--- Extract Enclosed Below ---

This article demonstrates the impact that attrition can have on some of the statistical methods which are used for longitudinal data analysis. It should be noted that analysis should not be limited to these methods. These methods focus on testing hypotheses of the treatment effect. If the focus of a trial is on parameter estimation, a modeling approach of the missing data such as a pattern mixture or selection model may be more appropriate [11].

Furthermore, the stratified summary statistic methods possess a 'post hoc' quality. That is, we stratify on the pattern of missing data, which is not known until the data have been collected. In statistics we propose separation of the design from the analysis, i.e. the study design and analysis are specified in advance of data collection.

Although we will not know the exact pattern of missing data until all subject outcomes have been collected, it is well-known that substance abuse clinical trials are prone to high rates of attrition. Therefore, the use of missing data methods may be planned in advance of the study and may be specified in the study protocol. Furthermore, any reports of results from these analyses should be tempered with the knowledge that the analysis was dependent on the missing data pattern, which could not be fully discerned a priori.

--- End of Enclosed Extract ---
--- Data provided Enclosed Below ---

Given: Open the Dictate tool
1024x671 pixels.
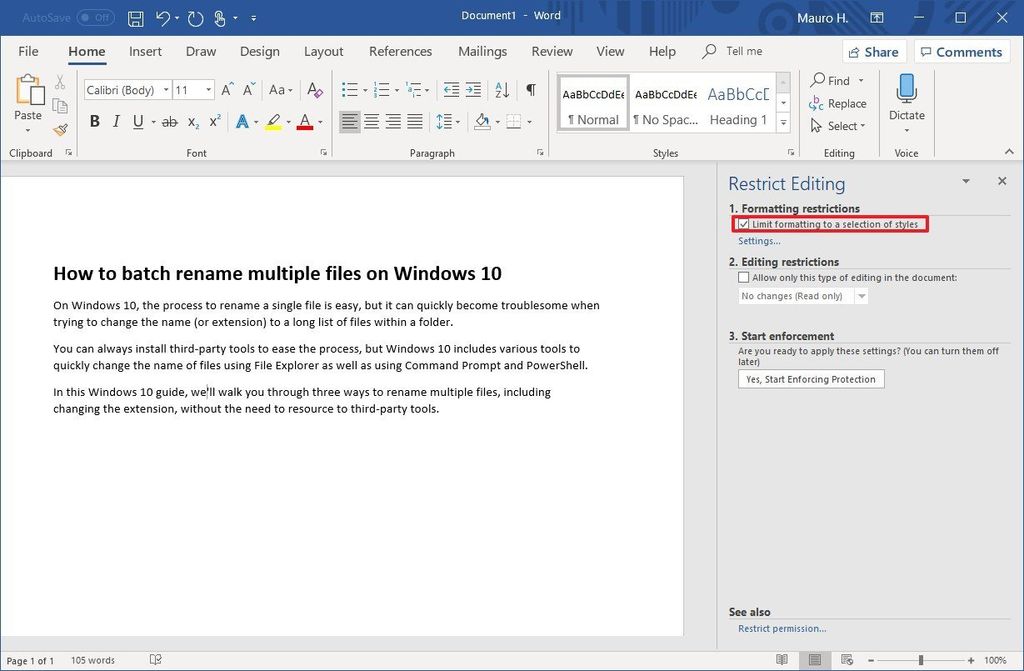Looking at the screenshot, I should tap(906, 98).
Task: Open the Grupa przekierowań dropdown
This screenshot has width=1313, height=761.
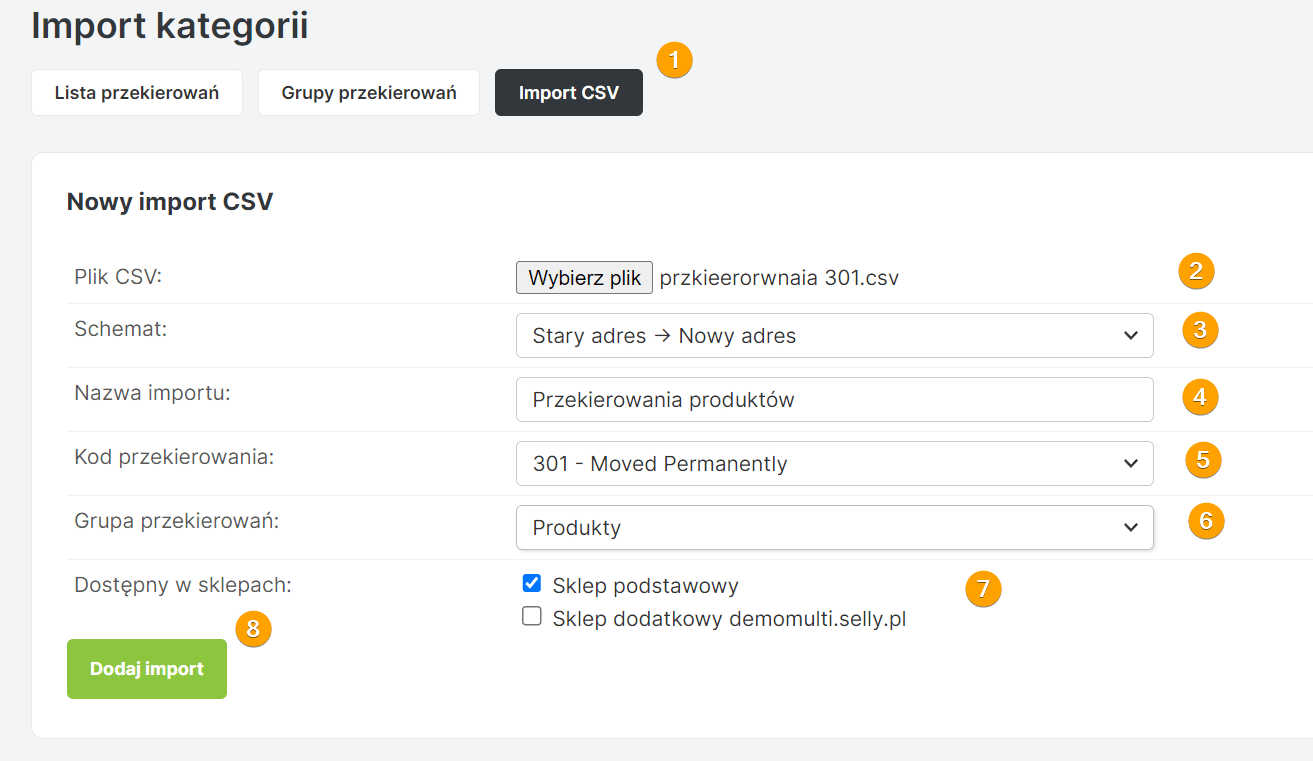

--- End of Enclosed Data provided ---
--- Data provided Enclosed Below ---

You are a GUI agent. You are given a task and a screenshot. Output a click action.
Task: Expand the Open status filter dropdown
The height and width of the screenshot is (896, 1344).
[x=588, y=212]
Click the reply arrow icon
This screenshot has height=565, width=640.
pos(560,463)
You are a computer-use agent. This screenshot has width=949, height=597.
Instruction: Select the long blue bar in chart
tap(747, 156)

--- End of Enclosed Data provided ---
--- Data provided Enclosed Below ---

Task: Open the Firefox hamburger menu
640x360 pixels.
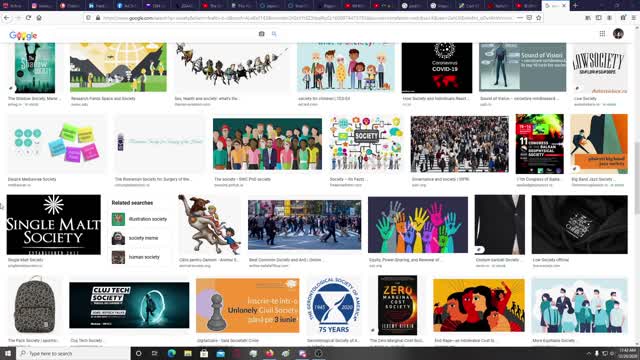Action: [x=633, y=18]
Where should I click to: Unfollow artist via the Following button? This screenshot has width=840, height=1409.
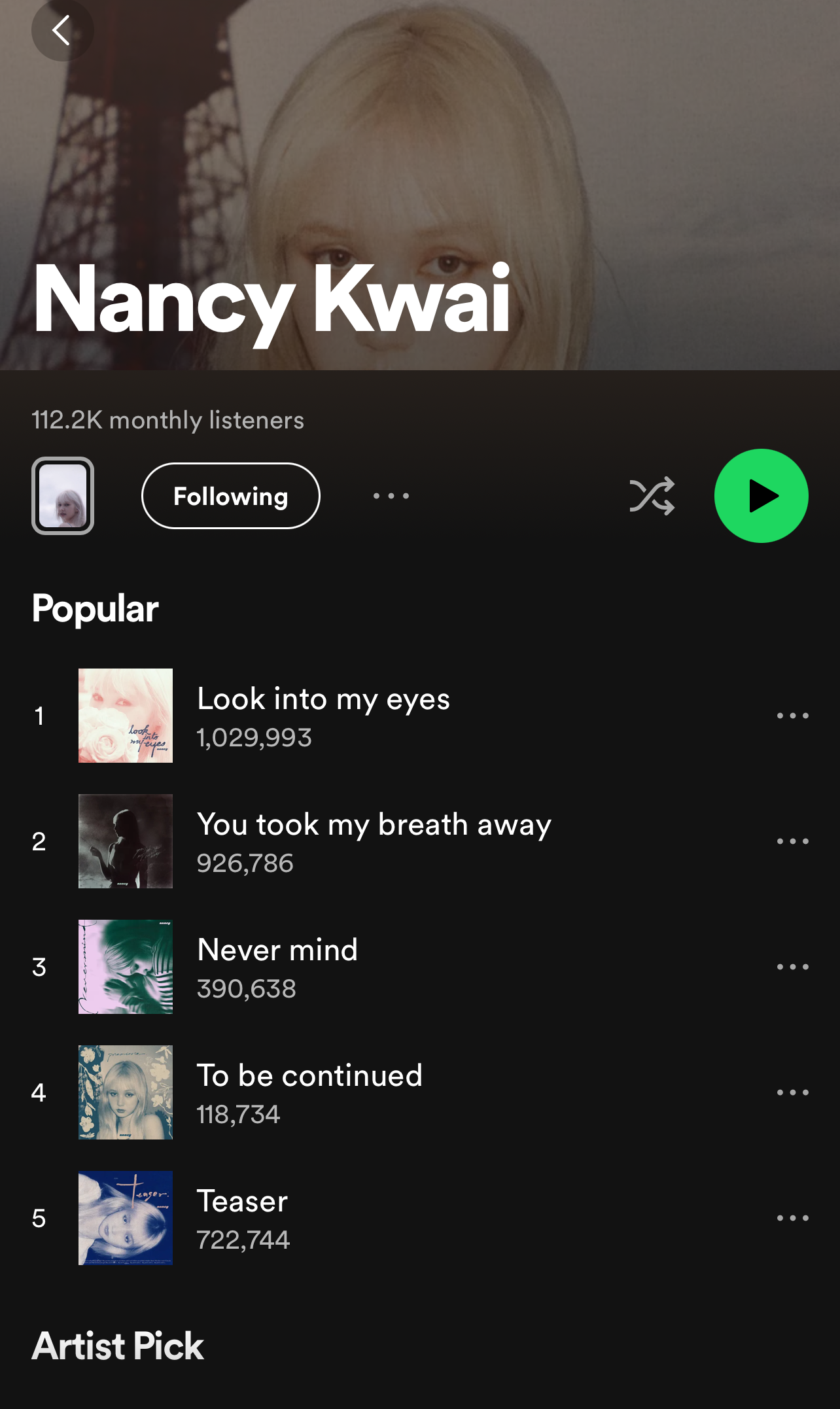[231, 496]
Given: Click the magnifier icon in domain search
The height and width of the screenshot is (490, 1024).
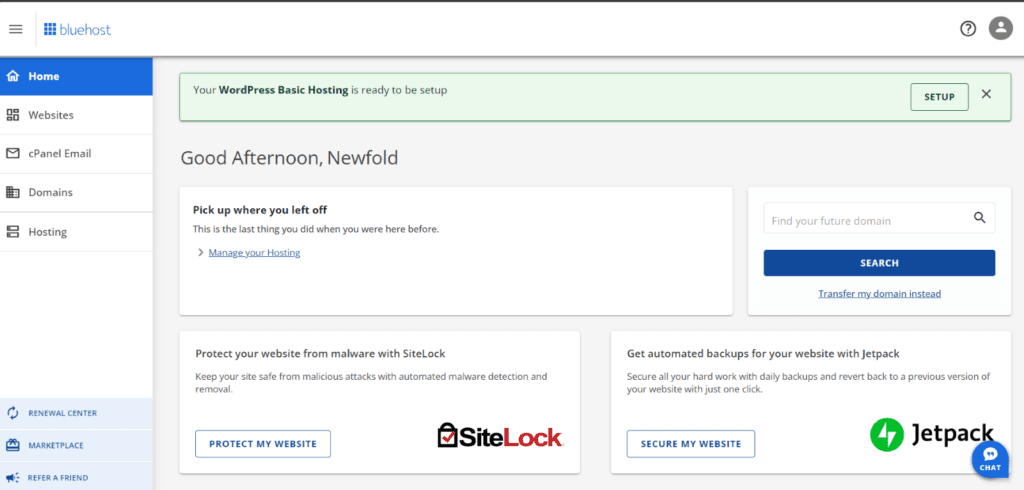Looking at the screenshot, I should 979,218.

--- End of Enclosed Data provided ---

Task instructions:
A. Decide whether each statement agrees with the passage on attrition and missing data: (i) the passage holds that analysis should be confined to the methods it discusses; (ii) the pattern of missing data is not known until the data have been collected; (iii) for trials focused on parameter estimation, the passage favors the stratified summary statistic methods. Answer yes or no for each, quoting the words of the passage that decide it.
B. Extend the passage on attrition and missing data beyond its final sentence.

Numbered answers:
A.
(i) No: "It should be noted that analysis should not be limited to these methods."
(ii) Yes: "we stratify on the pattern of missing data, which is not known until the data have been collected."
(iii) No: "If the focus of a trial is on parameter estimation, a modeling approach of the missing data such as a pattern mixture or selection model may be more appropriate"

B.
The weighting schemes used in this paper are 'precision-based', and they weight stratum statistics with a larger amount of participants and/or more time point more than those with less. These methods seem to suggest that 'treatment works for those who work for it'. That is, we are weighting those subjects who perform better in the clinical trial more than those who perform worse (those that tend to drop-out due to relapse). However, these methods are preferred to 'complete case' analysis which drops subjects with any missing data. Also, results from this simulation study and several other studies demonstrate that these methods are robust to the missing data mechanism in terms of hypothesis testing of the treatment effect [1216].

Further studies should investigate the robustness in Type I error and power of stratified summary statistics as well as bias and precision of the estimates of the treatment effect for these methods. Also, future studies may want to use other weighting schemes including 'bias-based' weights [37]. However, use of bias-based weights would need to be justified a priori by determining the cause and direction of the bias incurred due to attrition in substance abuse clinical trials. Given the known history of attrition in substance abuse clinical trials where much of the attrition may be contributed to relapse; bias based weighting schemes may be justifiable in this setting.

The simulations for the comparisons of missing data could also be further generalized. For these particular simulations, missing data rates were set at 10% and 40%. We chose a missing data percentage of 40% because of the known high prevalence of missing data in longitudinal substance abuse clinical trials [26]. However, these methods can be generalized to more intermediate missing data percentages in order to demonstrate changes in Type I error and power with a variety of missing data rates.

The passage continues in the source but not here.